In John 8:12 Jesus makes the remarkable statement that he is the “Light of the World.”   As readers of John’s Gospel, we have know this fact since the prologue, but now Jesus declares to crowds gathered to celebrate the Feast of Dedication that he is the True Light.

MenorahJesus makes this statement at the Feast of Dedication, or Hanukkah, a festival celebrating the re-dedication of the Temple after the Maccabean Revolt in 165 B.C.  After Antiochus desecrated the Temple, the Jews fought a war to re-capture Jerusalem.  When the Temple was secured, the altar was replaced so that sacrifices could begin again.  There was not enough oil consecrated to light the menorah in the Temple, so they used what they had and it lasted for the whole eight days it took to consecrate more oil.  This miracle is therefore recalled during the feast by the lighting of lamps in homes and in the Temple.

Josephus described the feast as the “festival of lights” although some scholars doubt this description as accurate.  The story of the miraculous light is not found in 1 Macc, so the origin of the “light” aspect of Hanukkah is not clear (ABD, “Dedication, Feast of,” 2:124).  Since this saying takes place in the public courts, Jesus may very well be contrasting himself with the lights of the festival.  As people are celebrating the liberation from their oppressors by the lighting of the menorah in the Temple, Jesus stands up and declares that he is the true light of the world!

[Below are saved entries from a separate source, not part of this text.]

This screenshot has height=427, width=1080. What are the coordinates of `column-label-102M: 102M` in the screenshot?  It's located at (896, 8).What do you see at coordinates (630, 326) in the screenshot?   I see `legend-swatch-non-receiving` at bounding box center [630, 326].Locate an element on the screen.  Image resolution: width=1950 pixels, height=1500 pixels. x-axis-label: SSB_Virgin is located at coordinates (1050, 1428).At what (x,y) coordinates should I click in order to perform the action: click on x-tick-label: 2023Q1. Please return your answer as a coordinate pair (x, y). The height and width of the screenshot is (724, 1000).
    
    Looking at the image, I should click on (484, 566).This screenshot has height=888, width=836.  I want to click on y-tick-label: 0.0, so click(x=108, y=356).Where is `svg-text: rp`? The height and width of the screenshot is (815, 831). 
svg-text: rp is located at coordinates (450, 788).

By declaring that he is the Light of the World, Jesus is alluding to several texts from the Hebrew Bible as well as practices in the Temple.   There are a number of texts which describe God as light (Ps 27:1, 36:9) or the Law as light (Ps 119:105, Prov 6:23).  I think it is likely that Jesus’ allusion is to the light of the Torah in this saying.  The Torah is God’s word, and it is by God’s word that the the world came into being.  This resonates with the prologue ion John 1 as well, since the Word was with God in the beginning and through the Word all things have been created.  For a Jewish teacher to declare that they are the “light of the world” is to claim something which goes beyond what might be expected, he is claiming to be God.

Since Jesus says that everyone who follows this light has life, it is possible this is also an allusion to Israel in the Wilderness.  This was obvious in chapter 6 when Jesus provided food in the wilderness, in this case the light is the pillar of fire which led Israel when they traveled in the wilderness.

In either case, that Jesus is the light of the world is a major theme in John’s gospel.  Those who follow Jesus walk in the light, those who reject Jesus walk in the darkness. Light exposes what is hidden in the darkness.  Light is always associated with truth, lies with darkness.  By the end of this chapter Jesus makes it clear that to reject him is to willingly choose to remain in the darkness, those who follow Jesus are walking in the light.